É fundamental o combate ao tráfico de pessoas
Enviada em 06/05/2018
Os navios negreiros transportaram, por quase três séculos, uma quantidade imensurável de indivíduos, que por motivos étnicos foram colocados na condição de escravos. Embora as justificativas sejam diferentes, o tráfico de pessoas é uma problemática que persiste no mundo contemporâneo e apresenta os mesmos princípios antepassados: a supressão da liberdade e dignidade humana. Nesse contexto, pode-se inferir que essa permanência está intrinsecamente ligada a carência de equidade social e a falta de engajamento do setor público e do povo.
A inexistência de iniciativas eficazes voltadas a atenuação das desigualdades sociais é, um dos fatores que intensificam a ocorrência do tráfico de pessoas, sobretudo, em áreas com maior vulnerabilidade. De tal forma que suas marcas são um ponto em comum no perfil das vítimas desse crime.

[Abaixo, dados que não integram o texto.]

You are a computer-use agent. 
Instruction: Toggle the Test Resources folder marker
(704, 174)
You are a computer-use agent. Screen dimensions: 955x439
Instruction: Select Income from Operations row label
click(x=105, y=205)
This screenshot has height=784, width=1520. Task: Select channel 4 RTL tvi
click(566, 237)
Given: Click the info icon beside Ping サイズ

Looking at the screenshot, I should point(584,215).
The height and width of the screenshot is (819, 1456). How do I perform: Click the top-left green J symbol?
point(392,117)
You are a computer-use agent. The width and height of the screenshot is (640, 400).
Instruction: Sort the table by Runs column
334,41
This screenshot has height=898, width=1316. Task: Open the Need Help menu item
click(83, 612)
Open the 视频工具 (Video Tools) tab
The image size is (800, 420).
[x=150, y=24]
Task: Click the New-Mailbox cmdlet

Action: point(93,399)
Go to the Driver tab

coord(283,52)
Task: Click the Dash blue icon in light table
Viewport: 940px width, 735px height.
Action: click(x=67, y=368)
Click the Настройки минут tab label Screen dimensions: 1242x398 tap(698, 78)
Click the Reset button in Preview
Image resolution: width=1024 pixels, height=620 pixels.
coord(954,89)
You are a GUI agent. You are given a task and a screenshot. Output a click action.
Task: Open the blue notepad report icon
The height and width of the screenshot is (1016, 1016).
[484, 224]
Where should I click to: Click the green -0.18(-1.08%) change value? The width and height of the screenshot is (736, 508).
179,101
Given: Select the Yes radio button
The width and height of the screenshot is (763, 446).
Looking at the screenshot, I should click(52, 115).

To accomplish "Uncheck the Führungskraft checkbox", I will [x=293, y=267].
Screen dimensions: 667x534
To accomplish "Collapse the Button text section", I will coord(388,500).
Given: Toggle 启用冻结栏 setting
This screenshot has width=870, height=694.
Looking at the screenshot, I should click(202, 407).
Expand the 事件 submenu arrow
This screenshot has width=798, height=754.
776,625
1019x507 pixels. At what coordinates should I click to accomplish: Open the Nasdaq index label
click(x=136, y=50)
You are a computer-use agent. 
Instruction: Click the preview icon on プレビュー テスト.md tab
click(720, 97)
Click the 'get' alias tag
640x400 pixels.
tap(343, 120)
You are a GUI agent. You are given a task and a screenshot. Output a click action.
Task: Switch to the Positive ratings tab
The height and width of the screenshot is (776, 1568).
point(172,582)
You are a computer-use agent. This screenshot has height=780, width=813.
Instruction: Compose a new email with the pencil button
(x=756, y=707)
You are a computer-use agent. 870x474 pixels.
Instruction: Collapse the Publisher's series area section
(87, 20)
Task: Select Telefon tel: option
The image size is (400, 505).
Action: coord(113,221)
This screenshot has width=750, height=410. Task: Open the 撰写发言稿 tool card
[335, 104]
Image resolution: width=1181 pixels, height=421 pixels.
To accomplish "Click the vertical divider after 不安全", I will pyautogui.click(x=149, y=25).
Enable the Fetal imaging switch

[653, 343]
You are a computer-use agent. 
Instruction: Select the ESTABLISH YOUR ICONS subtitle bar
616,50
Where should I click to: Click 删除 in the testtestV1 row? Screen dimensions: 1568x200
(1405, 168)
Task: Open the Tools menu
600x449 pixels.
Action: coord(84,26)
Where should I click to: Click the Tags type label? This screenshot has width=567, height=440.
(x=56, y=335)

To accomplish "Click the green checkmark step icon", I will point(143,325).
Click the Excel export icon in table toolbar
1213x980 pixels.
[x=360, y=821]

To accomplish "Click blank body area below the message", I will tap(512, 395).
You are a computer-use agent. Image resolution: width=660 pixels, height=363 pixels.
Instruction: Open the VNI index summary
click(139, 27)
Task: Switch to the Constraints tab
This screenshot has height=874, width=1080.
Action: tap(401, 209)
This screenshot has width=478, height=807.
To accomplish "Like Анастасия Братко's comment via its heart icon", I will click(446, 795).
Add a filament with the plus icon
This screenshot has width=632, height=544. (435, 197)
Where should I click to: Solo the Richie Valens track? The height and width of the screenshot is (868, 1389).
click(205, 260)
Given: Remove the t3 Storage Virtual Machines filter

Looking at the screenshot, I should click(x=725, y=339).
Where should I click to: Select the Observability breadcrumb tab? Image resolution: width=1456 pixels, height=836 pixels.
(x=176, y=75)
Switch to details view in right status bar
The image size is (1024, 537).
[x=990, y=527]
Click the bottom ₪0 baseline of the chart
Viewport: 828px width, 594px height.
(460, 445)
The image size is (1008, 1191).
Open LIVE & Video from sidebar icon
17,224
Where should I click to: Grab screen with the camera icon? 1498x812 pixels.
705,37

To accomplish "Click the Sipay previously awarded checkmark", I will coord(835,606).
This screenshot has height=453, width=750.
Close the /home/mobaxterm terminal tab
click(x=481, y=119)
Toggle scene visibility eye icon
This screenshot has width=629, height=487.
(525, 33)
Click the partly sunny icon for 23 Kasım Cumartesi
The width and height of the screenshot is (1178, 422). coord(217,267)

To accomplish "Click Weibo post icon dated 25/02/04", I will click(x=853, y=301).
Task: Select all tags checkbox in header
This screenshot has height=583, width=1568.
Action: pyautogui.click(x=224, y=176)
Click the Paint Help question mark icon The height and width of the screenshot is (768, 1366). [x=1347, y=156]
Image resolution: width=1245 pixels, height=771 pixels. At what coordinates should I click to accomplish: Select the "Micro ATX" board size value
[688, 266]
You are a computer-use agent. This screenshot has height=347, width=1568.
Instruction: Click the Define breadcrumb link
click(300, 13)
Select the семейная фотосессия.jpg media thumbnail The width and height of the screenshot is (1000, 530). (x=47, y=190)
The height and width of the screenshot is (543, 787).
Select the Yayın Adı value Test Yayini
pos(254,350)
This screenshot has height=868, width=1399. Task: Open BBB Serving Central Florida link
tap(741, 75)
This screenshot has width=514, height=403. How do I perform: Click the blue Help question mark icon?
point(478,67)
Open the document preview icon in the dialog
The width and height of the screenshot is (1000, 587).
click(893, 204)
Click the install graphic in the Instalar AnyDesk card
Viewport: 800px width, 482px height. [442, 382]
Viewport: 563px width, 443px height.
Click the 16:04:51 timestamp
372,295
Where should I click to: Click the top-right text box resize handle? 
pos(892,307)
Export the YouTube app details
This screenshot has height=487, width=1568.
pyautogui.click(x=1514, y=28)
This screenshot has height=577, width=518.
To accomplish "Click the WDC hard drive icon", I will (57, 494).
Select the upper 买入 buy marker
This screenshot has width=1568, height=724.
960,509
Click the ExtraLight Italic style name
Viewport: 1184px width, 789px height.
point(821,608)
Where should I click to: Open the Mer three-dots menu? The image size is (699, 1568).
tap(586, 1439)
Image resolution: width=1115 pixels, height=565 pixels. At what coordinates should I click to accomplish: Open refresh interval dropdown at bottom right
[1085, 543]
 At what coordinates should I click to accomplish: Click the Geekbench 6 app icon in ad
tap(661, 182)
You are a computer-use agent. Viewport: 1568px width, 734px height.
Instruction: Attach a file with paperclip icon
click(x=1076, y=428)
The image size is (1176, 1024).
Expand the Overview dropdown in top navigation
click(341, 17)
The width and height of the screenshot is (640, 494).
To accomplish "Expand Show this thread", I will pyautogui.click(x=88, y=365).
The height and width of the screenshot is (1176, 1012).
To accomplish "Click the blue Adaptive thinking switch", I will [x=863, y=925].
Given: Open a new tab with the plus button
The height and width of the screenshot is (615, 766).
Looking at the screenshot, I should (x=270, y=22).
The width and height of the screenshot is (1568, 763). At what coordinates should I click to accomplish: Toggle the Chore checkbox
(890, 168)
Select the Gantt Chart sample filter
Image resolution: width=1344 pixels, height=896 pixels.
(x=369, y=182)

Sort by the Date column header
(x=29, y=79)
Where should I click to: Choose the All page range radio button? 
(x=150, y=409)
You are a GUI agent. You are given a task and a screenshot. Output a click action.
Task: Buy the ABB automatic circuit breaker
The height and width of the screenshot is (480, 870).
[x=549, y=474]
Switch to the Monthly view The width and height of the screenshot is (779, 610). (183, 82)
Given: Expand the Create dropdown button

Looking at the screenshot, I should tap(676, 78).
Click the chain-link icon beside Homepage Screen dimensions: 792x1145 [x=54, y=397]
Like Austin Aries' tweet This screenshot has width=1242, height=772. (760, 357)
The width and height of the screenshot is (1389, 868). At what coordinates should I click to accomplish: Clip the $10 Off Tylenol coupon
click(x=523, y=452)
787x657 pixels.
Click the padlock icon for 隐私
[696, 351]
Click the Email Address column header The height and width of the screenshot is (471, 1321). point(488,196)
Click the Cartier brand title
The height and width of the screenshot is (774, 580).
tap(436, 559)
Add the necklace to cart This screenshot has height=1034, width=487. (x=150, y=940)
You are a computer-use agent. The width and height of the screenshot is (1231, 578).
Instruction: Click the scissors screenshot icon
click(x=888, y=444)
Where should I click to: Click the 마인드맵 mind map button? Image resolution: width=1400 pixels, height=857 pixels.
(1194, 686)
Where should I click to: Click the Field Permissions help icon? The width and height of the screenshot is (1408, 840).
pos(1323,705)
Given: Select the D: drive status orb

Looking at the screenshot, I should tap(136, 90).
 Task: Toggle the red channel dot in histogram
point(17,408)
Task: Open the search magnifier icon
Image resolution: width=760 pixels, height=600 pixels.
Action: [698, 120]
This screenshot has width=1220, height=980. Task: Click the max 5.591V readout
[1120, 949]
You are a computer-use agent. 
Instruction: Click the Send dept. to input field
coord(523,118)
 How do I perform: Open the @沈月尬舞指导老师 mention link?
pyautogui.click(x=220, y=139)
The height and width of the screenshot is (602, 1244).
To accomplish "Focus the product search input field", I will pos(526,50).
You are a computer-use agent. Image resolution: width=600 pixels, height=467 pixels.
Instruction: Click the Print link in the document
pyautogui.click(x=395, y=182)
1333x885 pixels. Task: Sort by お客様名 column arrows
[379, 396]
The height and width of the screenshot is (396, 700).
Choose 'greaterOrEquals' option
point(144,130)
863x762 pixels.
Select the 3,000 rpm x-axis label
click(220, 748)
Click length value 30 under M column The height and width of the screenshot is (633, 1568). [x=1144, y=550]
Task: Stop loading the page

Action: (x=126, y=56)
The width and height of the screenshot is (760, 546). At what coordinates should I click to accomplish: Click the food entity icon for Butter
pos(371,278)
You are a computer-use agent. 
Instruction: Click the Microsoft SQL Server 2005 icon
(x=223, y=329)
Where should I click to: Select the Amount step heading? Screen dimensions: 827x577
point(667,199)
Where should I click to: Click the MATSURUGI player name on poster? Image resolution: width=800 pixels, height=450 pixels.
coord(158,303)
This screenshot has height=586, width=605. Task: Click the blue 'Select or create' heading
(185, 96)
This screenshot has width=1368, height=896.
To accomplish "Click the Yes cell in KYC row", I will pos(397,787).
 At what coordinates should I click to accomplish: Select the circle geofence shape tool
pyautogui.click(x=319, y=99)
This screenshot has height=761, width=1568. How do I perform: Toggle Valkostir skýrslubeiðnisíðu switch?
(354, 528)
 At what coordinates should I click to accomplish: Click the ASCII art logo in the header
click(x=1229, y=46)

Diante desse cenário, os recrutadores se aproveitam dessa fragilidade e, por vezes, fazem ofertas atrativas, como uma melhor condição de sobrevivência ou oportunidade de emprego, gerando uma expectativa nessa população que é facilmente lesada.
Indubitavelmente, a discussão superficial do tema em questão dificulta a supressão do problema. Vale ressaltar, que a sociedade civil não contribui com as políticas de denúncia e repressão, por acreditar que a coisificação do homem está distante da sua realidade. Nesse sentido, a população não se sente responsável pelo bem estar do outro, conquistando assim, o caráter individualista, totalmente oposto ao que se espera de um país democrático. Por outro lado, a resposta pública a essa atividade é branda e ineficaz. Visto que, a má aplicação das leis intensifica a impunidade, facilitando a atuação dos criminosos.
Entende-se, portanto, que o tráfico humano é uma ameaça aos direitos universais garantidos aos brasileiros. Assim, faz-se necessário, a princípio, que o Estado, elabore leis mais rígidas, e invista num sistema moderno de fiscalização integrado com outras nações, a fim de minimizar os efeitos e a eventualidade dessa atividade criminosa. Outrossim, a escola e a mídia devem se unir na tarefa de instruir e influenciar a participação da população no combate a esse fenômeno. Assim, seria possível evitar que a liberdade e a dignidade de mais pessoas sejam mercantilizadas por tal brutalidade.